Dr. Angela Andersen is a Canadian scholar specializing in the architecture of the Islamic world and the inter- and intra-religious interactions that take place via the built environment. She has undertaken fieldwork in Central Asia, Turkey, and parts of Europe and North America. Her most recent study addresses the architecture and experiences of the Alevi Muslim minority in Turkey and its surrounding states, where the Alevis and their ancestors have practiced for the past 700 years.

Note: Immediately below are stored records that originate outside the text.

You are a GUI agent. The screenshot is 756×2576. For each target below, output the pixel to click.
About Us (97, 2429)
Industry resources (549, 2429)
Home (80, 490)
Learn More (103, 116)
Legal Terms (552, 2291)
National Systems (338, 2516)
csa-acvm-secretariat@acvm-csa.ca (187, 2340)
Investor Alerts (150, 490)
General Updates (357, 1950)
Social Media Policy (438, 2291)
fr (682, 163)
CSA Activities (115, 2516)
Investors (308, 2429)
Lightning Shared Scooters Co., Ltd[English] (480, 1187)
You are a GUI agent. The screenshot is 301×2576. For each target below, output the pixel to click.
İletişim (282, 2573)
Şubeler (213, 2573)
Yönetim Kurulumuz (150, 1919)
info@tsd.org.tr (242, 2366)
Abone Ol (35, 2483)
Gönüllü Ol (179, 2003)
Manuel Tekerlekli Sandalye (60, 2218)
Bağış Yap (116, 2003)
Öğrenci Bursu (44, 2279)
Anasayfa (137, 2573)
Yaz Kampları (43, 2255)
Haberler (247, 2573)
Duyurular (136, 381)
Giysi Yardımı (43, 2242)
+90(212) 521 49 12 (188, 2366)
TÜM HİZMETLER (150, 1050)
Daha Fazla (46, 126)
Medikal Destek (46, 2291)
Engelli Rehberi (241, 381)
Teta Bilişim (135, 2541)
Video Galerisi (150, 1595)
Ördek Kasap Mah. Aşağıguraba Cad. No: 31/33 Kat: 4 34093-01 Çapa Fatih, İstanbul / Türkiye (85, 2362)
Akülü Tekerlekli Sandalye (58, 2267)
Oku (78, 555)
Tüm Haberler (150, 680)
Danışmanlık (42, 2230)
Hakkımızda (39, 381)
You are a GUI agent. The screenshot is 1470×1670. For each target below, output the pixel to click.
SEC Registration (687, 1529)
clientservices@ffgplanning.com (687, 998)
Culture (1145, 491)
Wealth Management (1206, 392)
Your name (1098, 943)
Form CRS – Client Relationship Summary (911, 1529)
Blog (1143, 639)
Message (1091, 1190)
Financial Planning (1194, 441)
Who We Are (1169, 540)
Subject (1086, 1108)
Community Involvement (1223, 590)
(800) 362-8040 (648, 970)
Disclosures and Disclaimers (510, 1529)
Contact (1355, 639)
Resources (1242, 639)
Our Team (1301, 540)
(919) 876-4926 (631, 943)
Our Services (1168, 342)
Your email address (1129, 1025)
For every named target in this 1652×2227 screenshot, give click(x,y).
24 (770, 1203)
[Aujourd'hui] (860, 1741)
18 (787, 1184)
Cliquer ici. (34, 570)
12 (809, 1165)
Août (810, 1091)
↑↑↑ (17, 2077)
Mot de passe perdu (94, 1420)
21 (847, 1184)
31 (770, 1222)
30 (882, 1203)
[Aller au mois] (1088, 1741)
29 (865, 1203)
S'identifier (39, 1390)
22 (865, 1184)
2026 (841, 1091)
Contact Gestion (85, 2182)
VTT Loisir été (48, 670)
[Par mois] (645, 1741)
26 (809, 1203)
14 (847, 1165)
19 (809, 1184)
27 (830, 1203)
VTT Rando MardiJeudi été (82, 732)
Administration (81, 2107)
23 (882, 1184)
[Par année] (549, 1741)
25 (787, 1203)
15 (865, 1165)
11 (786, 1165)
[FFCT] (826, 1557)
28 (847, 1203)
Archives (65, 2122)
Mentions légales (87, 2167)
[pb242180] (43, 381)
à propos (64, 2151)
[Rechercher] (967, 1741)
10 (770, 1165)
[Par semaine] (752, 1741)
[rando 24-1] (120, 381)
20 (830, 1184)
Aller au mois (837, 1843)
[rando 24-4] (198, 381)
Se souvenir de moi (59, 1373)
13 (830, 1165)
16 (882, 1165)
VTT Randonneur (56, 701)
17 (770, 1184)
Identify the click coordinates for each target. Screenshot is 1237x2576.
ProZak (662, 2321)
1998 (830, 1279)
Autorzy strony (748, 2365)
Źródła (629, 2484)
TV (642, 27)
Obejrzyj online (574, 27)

In order to study the structural typologies and comportment in sites of Alevi congregational religious assembly, Andersen conducts extensive site studies, and assembles and translates oral histories and religious teachings from the Alevi tradition, shedding light on diversity in Islam, the relationship between architecture, site, and identity, and the question of minority agency and visibility as embodied in architecture.
Andersen has spoken at the annual meetings of the Society of Architectural Historians, the Vernacular Architecture Forum, the Historians of Islamic Art Association, and the University Art Association of Canada, and at congresses at the Middle East Technical University in Ankara and the International Congress of Turkish Art. Andersen’s published and forthcoming works include studies of Alevi pilgrimage and meeting places, the role of the Ministry of Religion in the Turkish Republic and its impact upon minority architecture, and the role of community memory in understanding historic religious sites. She has contributed to the collection Sacred Precincts: Non-Muslim Sites in Islamic Societies, Mohammad Gharipour, ed. (Leiden: Brill, 2015), and the journal of the Berkeley School of Architecture, and was the editor of the Middle East Consortium of British Columbia’s special edition of the journal Illumine. She was awarded the Hamad bin Khalifa Fellowship in Islamic Art and is the recipient
of SSHRC, Turkish Cultural Foundation, and other travel and research fellowships.